--- Input material Enclosed Below ---
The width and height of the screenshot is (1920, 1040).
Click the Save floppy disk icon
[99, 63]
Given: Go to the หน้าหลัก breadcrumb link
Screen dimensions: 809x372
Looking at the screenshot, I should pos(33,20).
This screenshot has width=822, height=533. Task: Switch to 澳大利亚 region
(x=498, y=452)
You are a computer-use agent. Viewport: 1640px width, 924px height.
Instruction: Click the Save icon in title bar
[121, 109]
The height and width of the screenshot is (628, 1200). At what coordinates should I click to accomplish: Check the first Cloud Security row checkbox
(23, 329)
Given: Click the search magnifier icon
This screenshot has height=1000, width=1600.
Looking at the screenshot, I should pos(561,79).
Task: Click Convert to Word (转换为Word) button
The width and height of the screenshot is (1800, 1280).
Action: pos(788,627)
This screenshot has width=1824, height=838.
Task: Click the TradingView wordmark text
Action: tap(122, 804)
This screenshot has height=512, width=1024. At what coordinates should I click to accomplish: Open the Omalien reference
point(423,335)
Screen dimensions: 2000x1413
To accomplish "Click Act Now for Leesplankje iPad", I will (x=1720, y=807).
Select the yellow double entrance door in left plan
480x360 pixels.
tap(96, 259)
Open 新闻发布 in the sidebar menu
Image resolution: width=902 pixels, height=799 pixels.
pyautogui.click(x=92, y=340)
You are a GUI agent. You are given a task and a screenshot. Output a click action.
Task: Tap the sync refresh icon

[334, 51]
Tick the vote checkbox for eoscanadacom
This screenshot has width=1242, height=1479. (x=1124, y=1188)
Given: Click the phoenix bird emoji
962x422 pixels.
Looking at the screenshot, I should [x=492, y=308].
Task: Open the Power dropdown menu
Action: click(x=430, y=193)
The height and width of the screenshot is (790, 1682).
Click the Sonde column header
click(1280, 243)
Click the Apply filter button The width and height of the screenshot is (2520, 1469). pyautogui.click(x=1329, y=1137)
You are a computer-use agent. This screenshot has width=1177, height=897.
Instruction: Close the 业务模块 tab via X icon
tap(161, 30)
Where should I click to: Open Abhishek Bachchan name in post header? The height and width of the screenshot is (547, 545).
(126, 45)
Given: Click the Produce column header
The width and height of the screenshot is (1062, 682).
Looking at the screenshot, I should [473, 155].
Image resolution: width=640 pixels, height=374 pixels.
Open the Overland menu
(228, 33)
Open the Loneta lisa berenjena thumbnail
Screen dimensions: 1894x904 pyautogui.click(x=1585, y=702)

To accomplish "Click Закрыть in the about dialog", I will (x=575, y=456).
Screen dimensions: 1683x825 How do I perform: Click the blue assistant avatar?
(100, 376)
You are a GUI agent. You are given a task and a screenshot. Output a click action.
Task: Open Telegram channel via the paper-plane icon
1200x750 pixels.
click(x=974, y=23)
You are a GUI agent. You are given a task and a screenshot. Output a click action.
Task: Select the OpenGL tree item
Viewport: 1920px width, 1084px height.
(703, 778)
--- End of Enclosed Input material ---
What the exercise asks:
Retype, exactly as written, each line from the one that has "Given: Click the Produce column header" to the bottom of the entries above, and include both of those lines.

Completed task:
Given: Click the Produce column header
The width and height of the screenshot is (1062, 682).
Looking at the screenshot, I should [473, 155].
Image resolution: width=640 pixels, height=374 pixels.
Open the Overland menu
(228, 33)
Open the Loneta lisa berenjena thumbnail
Screen dimensions: 1894x904 pyautogui.click(x=1585, y=702)

To accomplish "Click Закрыть in the about dialog", I will (x=575, y=456).
Screen dimensions: 1683x825 How do I perform: Click the blue assistant avatar?
(100, 376)
You are a GUI agent. You are given a task and a screenshot. Output a click action.
Task: Open Telegram channel via the paper-plane icon
1200x750 pixels.
click(x=974, y=23)
You are a GUI agent. You are given a task and a screenshot. Output a click action.
Task: Select the OpenGL tree item
Viewport: 1920px width, 1084px height.
(703, 778)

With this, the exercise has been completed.